In Sam Lipsyte’s satirical novel The Ask, set in contemporary New York, the protagonist says, “We were stuck between meanings. Or we were the last dribbles of something. It was hard to figure. The fall of the Soviet Union, this was… The beginning of aggressively marketed nachos.”
Disquiet about the experience of modern life was already being expressed in the mid-nineteenth century by novelists such as Flaubert, philosophers such as Kierkegaard, and sociologists such as Weber. In this article we’ll consider a tradition, exemplified by Weber, of examining modernity’s problems by relating them to a way of thinking. (The reader should be warned: this is a completely one-sided presentation focused entirely on the problems of modernity and not its great achievements.)
A Sketch
Before we launch into the details, here is a broad sketch of the problem. In modern society we live with an ethical predicament: as our form of society has increased our material well-being, it has simultaneously leached the significance from our experience. Our intellectual life is dominated by scientific rationality, and our practical life by bureaucratic rationality (these two forms of reason are similar); and although they are very good at securing the means of life, they drain from the world the “sources of meaning and significance that traditionally anchored ethical practices”: God, community, nature. (The quotation is from J.M. Bernstein’s 2001 book Adorno: Disenchantment and Ethics, which I’ll follow here, as it is one of the best accounts of these issues). So the end result of these forms of rationality and their institutional expressions in our politics and societies, has been the undermining of both morality and meaning.
The foundational analysis of how this situation arose came from the German sociologist Max Weber (1864-1920). He called it disenchantment or rationalisation. But the first person to articulate the unease with real force was Friedrich Nietzsche (1844-1900) in the late nineteenth century. His thought is sometimes formulaically expressed in these terms: the highest values devalue themselves, and there is no answer to ‘why?’. This loss of meaning and morality Nietzsche called ‘nihilism’ and ‘the death of God’ because the influence of traditional Christian morality on European society was waning.

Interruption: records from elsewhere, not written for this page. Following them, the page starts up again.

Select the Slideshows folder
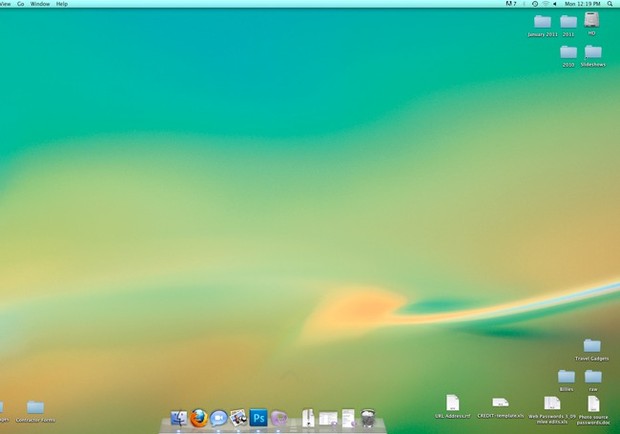click(x=593, y=52)
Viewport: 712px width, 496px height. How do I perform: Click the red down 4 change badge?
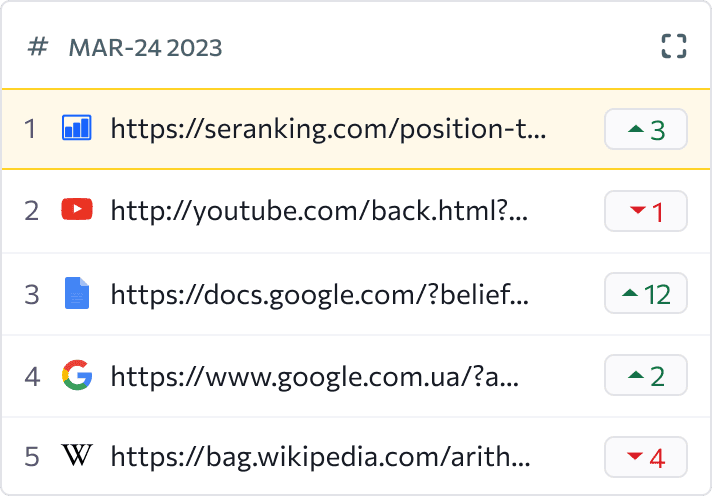[x=646, y=457]
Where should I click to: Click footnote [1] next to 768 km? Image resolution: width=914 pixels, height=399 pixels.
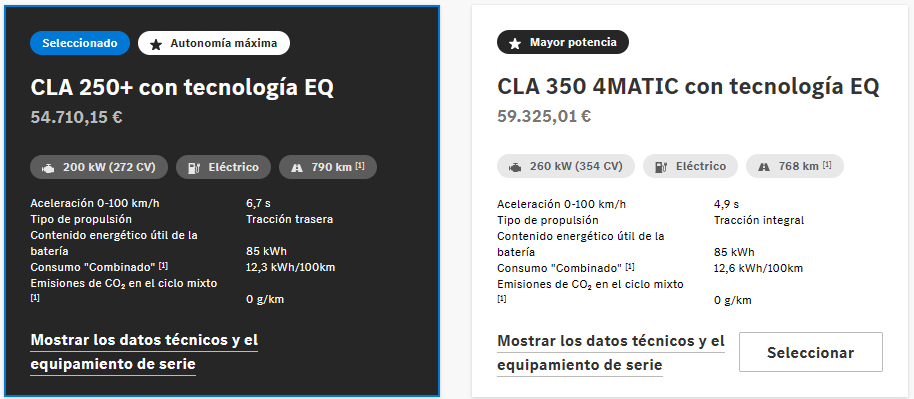[x=827, y=165]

Nietzsche identified a society-wide condition with existential and intellectual ramifications: as society pursued scientific truth and rationality, people found that other values and ideals seemed increasingly less rational. As a result they began to doubt ethical values and ideals, which in turn lost their motivating force, and so our ability to understand and guide our lives with practical reason was undermined. This begins to threaten “the ethical meaningfulness of human existence” and “in so doing, undermine the conditions of rational agency, of goal-directed meaningful action as such” (Bernstein, p.6). Notice this is not simply a problem of ethics, but of reason itself: “Modern, secular reason is self-undermining” (p.5). Even reason and truth now seem suspect to us, and we do not know why we should value them.

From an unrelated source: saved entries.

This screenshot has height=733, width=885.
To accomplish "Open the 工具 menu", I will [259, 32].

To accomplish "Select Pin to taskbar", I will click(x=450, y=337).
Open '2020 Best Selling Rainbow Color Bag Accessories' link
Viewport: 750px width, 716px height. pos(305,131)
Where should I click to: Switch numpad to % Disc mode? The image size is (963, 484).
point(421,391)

This is a remarkable position to be in.
Meaning In Modernity by Federico De Cicco 2015
To see more of his art, please visit behance.net/zumar7
Some Remarks on the Birth of Modernity
What I am about to describe is not a criticism of science itself, but an observation about an unfortunate effect of science’s success. Over time science has developed a view of nature as devoid of meaning: valueless, merely a series of processes taking place according to physical laws. Mathematics and mathematical physics seem to describe this reality objectively, and so these disciplines were taken as the ideal for all knowledge and reason, simply because modern science had proven so successful and progressed so rapidly. Reason now comes to be seen as requiring the continual critique of myth and other prescientific thought. From the standpoint of Enlightened modern society, one can say, “Once I used to reason using myth, now I demythologise; once I used to be religious, now I am secular; once I used to regard nature as imbued with subjective values, now I see objectively.”
The problem with this view of reason is not its scepticism – scepticism is an essential and intrinsic aspect of reason. The problem is combining scepticism with a claim to self-sufficiency. Here reason denies that it requires anything except itself. The end result is to consider any distinctly human perspective a distortion of an objective picture of a physical universe that exists independently of humanity. And so reason begins to critique moral values as a failure of objectivity, as mere private or personal beliefs, as subjective opinion, not fact. We are now familiar with the suggestion that our moral beliefs should not be imposed on others. This is precisely because they are considered as private beliefs. Since values are private, lacking objectivity and therefore truth, it is difficult to insist that others must follow them. The whole enterprise of morality can come to seem a front for self-interested power-plays. If this is how we think about moral values, it is unsurprising that moral motivation has been weakened. We begin to see what is behind Weber’s observation that modernity is marked by an absence of the highest values from the public realm.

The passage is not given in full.